Sime Darby Plantation, the world’s largest palm oil planter, has suspended a supplier for failing to meet its environmental standards and identified 54 others as “high-risk” in Malaysia and Indonesia in recent months as it fights against deforestation.
Sime Darby is potentially one of the biggest losers from a European backlash against an industry accused of clearing vast areas of tropical rainforest to make way for plantations.
Company officials said this was the first such action taken since the launch of its online tool Crosscheck last May which allows anyone to trace the sources of its palm oil and raise complaints if necessary.
The company, which counts Nestle, McDonald’s, Unilever and Ferrero as customers, refines 4 million tonnes of palm oil a year in Malaysia, 1 million tonnes of which is sourced from third parties.
The palm industry “still has issues around deforestation, we don’t deny that, but somehow the attention is always on us,” Rashyid Redza, principal sustainability officer at Sime Darby, told Reuters.
“We have not been proactive enough in the past to counter the allegations, and we have not been organised as an industry in the past.”
He earlier said two suppliers had been suspended and 55 were classified as high risk.

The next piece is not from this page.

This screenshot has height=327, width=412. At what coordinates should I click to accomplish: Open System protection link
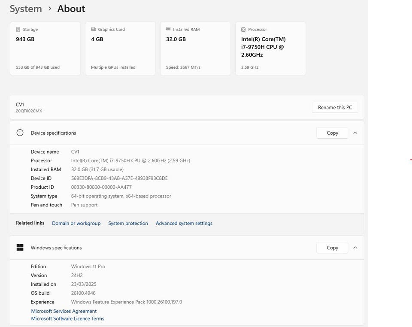pyautogui.click(x=128, y=223)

The company gave updated figures to Reuters on Tuesday.
Rashyid did not name the suspended supplier, who would need to ensure its plantations did not cause deforestation and that its workers are not exploited before being considered for re-inclusion in its supply chain.
The high-risk suppliers have been identified based on their location near protected forest areas or orangutan ranges, he said on Jan. 31 at the company’s plantation in Carey Island, an hour’s drive southwest of the Malaysian capital Kuala Lumpur.
Sime Darby, which has 590,000 hectares of planted area across Malaysia, Indonesia, Solomon Island and Papua New Guinea, was one of four Malaysian palm giants that Indonesia accused of carrying out slash-and-burn land clearing practices that led to a cross-border haze crisis in the region in September.
It has denied the accusation, saying that most fires were started by local communities living within its concession.
In 2018, WWF-Indonesia named Sime Darby among several companies that bought “tainted” palm oil mills - those that source palm oil from plantations that illegally encroached protected forest areas on Sumatra island. At that time, Sime Darby said it was working with NGOs to eradicate deforestation.
Indonesia and Malaysia account for about 85% of palm oil production and are set to lose the most from EU regulation to phase it out from renewable fuel by 2030.